Seeing Trio “Da Da Da” made me think of the time when it later became featured in a Volkswagon commercial and was a minor CHR/Hot AC hit in 1997.
I do remember Philly’s WIFI as I-92. The music was great (Haircut One Hundred anyone?), but the station sounded a bit more contrived than it could have. For instance, they kept the jocks from the previous T40 format, but gave them goofy names meant to evoke the new-wave feel. Andre Gardner was “Moe Hawk,” Mike Brophy was “Bill E. Thrasher,” etc. Kinda silly, but maybe that was the point? Da, Da, Da, indeed… …joe patti
I remember sitting in Rittenhouse Square and taping them as Mel Toxic played “Living on the Ceiling” by Blancmange!

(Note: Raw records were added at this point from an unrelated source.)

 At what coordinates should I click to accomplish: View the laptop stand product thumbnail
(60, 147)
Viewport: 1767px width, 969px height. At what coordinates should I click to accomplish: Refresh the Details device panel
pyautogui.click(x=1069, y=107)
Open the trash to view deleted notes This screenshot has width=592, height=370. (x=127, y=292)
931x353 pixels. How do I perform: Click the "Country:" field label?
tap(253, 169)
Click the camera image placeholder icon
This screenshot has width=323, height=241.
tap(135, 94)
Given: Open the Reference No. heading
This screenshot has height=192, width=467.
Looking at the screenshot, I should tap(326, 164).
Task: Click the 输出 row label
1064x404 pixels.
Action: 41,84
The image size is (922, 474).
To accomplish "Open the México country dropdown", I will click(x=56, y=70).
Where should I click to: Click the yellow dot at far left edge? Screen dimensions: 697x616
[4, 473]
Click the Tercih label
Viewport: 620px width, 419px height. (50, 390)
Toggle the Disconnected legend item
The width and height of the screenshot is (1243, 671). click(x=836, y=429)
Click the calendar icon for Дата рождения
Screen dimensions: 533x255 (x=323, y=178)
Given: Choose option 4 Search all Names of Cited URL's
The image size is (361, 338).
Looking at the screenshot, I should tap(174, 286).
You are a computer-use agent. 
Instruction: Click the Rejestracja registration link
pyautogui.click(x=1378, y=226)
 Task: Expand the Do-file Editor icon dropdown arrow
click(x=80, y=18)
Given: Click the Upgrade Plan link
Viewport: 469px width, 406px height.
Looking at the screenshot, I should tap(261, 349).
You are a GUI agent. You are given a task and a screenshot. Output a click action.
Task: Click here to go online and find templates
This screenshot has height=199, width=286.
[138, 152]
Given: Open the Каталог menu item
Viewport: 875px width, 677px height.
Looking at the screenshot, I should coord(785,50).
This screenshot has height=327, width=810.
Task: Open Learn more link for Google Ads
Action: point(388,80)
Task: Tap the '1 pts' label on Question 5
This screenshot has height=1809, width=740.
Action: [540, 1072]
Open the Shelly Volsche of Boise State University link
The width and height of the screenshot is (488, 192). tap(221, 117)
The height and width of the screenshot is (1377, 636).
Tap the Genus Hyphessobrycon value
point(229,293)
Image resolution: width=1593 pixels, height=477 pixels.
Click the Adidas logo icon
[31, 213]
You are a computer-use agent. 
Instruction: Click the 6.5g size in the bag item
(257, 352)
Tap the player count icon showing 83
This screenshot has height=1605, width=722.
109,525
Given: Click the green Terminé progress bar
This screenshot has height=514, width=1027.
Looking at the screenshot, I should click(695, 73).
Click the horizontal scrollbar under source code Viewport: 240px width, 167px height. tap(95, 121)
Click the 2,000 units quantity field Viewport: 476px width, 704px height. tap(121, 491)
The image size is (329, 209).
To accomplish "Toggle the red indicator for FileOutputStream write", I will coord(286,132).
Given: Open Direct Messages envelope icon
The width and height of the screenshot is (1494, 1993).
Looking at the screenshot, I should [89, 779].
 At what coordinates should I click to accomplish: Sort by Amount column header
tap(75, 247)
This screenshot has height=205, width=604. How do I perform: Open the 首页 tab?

Some stations back in the 60’s and 70’s gave their jocks names like: Chuck Roast and Hammond Egger. This was in Manchester, New Hampshire.
I-92 did hire some new talent, including a young Mel Toxic from Drexel’s WKDU, and Lee Paris from when WXPN was a student run station (Lee was also at WMMR for a minute). Cathi Cummings was also a broadcasting newbie at the time. Andre was a Top 40 holdover, but he knew the music (ask him about XTC sometime). Plus, I-92 needed someone like Mike Brophy with production room chops to maintain major market sounding spots and promos.
Now, who has I-92 airchecks!?
WARNING: Self-promotion alert …
On my format The Eighties Channel™ which runs on KRKE Albuquerque, we not only include the big New Wave hits twice an hour, we go deeper into KROQ/91X territory for four hours every Friday and Saturday evening.
Complete with ex-KROQer Freddy Snakeskin.
Yes, this music still lives!
I wish I can stream KROQ from the early 80’s today. That would be so awesome!
Erik, just grab Audacy’s app (or TuneIn) and look for KROQ2 or The Roq of the 80s.